Problem requirements →
Copy the data below, switching every "Click" to "Tap" and changing nothing else. Leave the pictures out of your copy.

The input →
----------------
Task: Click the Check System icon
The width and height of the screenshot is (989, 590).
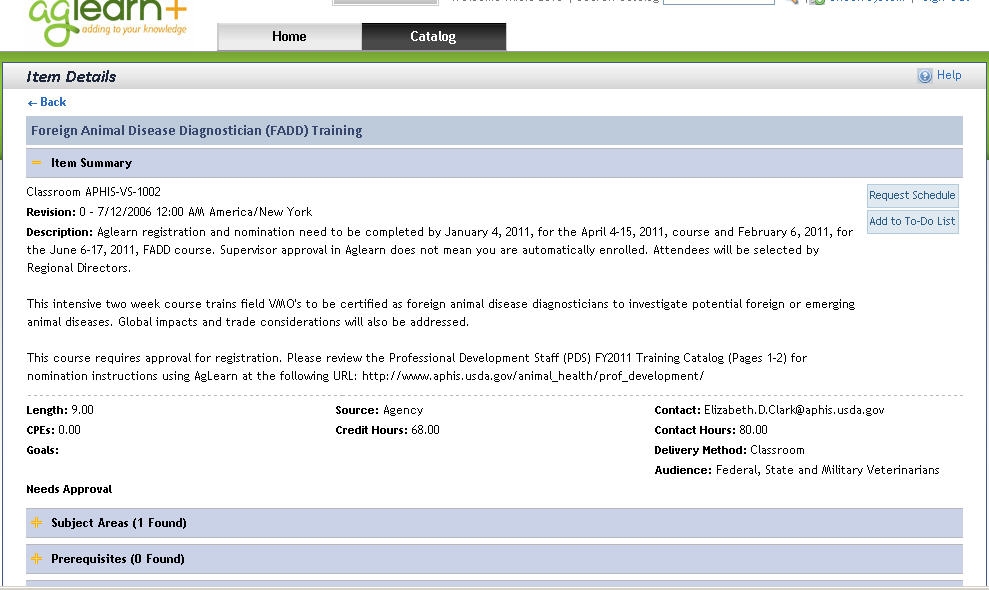Action: (817, 2)
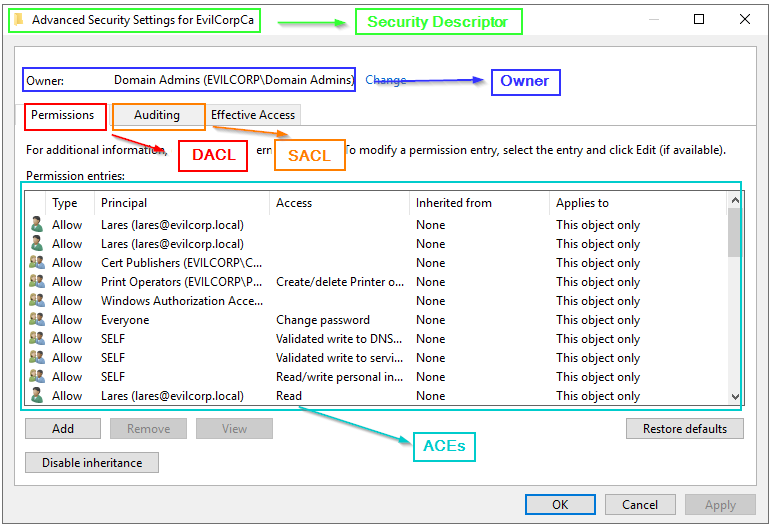Select the Permissions tab
The width and height of the screenshot is (773, 528).
pos(62,116)
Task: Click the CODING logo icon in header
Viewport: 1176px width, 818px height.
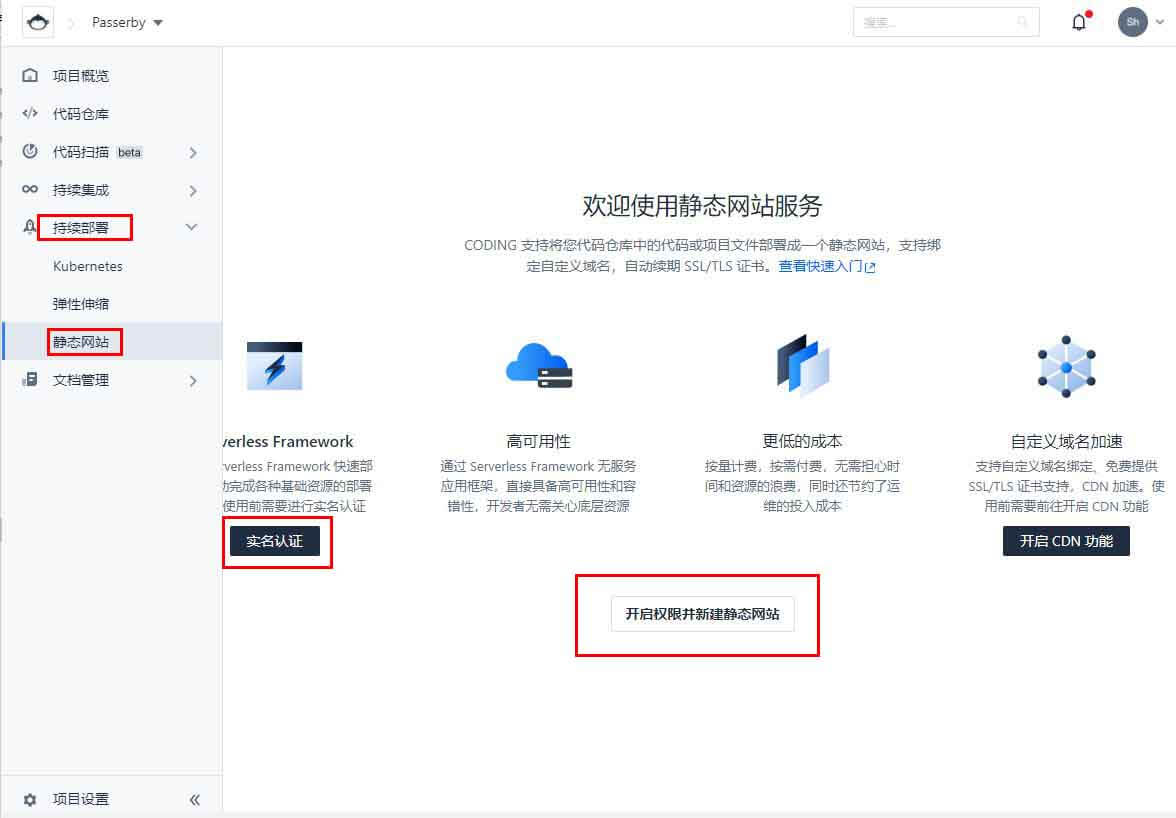Action: (38, 22)
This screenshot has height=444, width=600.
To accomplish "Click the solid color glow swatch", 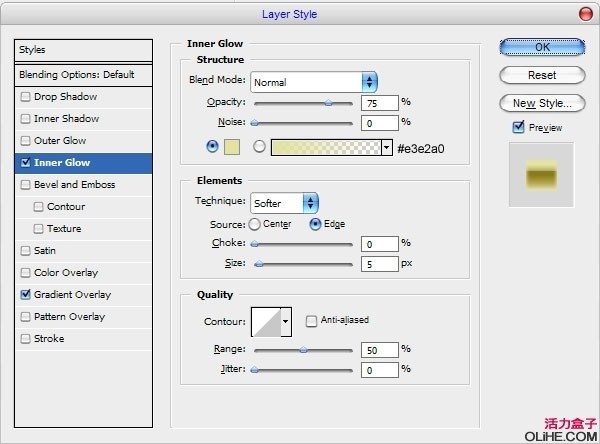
----------------
Finished exercise →
Task: Tap the Check System icon
The width and height of the screenshot is (989, 590).
Action: (817, 2)
Select the Permissions tab
The width and height of the screenshot is (773, 528).
pos(62,116)
Task: Tap the CODING logo icon in header
Viewport: 1176px width, 818px height.
Action: (38, 22)
This screenshot has height=444, width=600.
To accomplish "Tap the solid color glow swatch", 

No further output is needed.